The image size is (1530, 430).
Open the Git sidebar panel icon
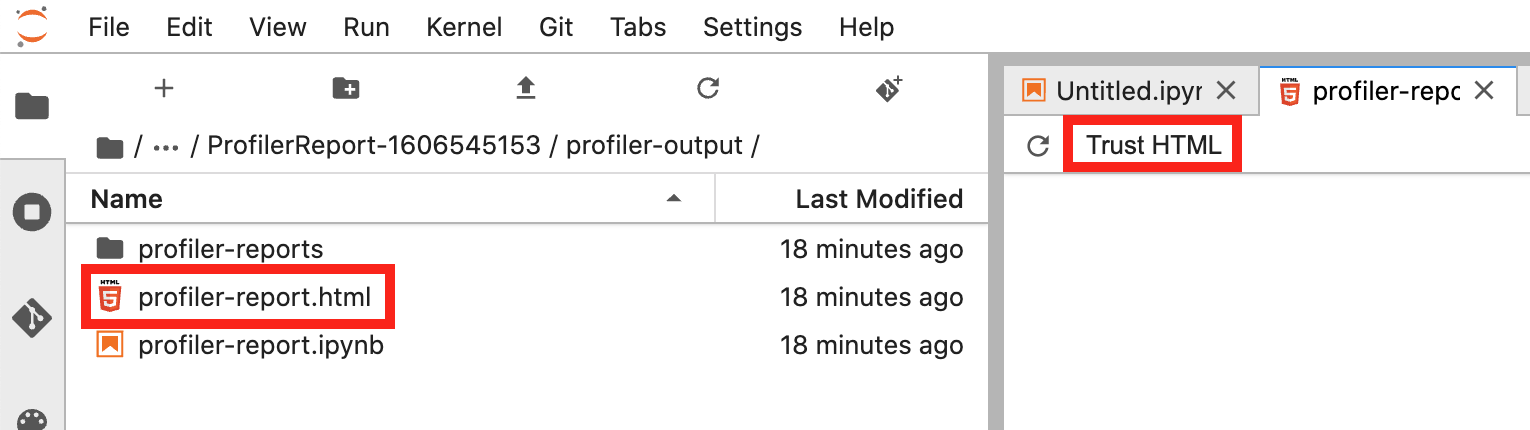32,318
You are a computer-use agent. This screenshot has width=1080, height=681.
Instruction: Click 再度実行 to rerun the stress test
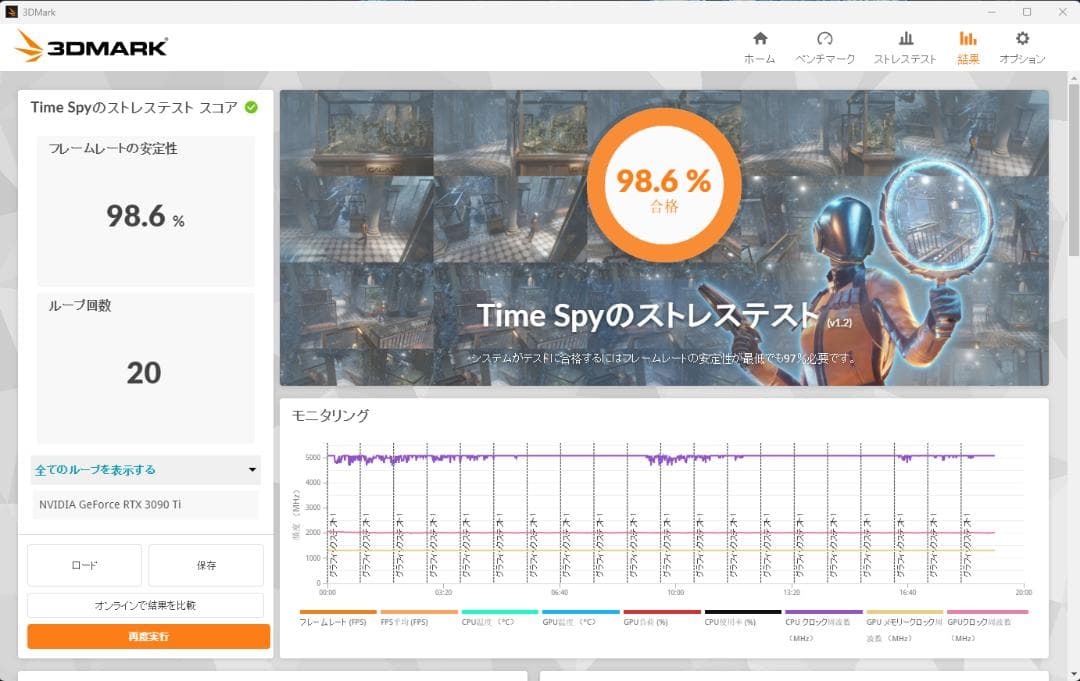pyautogui.click(x=145, y=636)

Given instruction:
Reproduce every line of the listing above with "stress test" changed to "load test" and nothing else altered. Omit the pictures from your answer.

Exercise answer:
The image size is (1530, 430).
Open the Git sidebar panel icon
32,318
You are a computer-use agent. This screenshot has width=1080, height=681.
Instruction: Click 再度実行 to rerun the load test
pyautogui.click(x=145, y=636)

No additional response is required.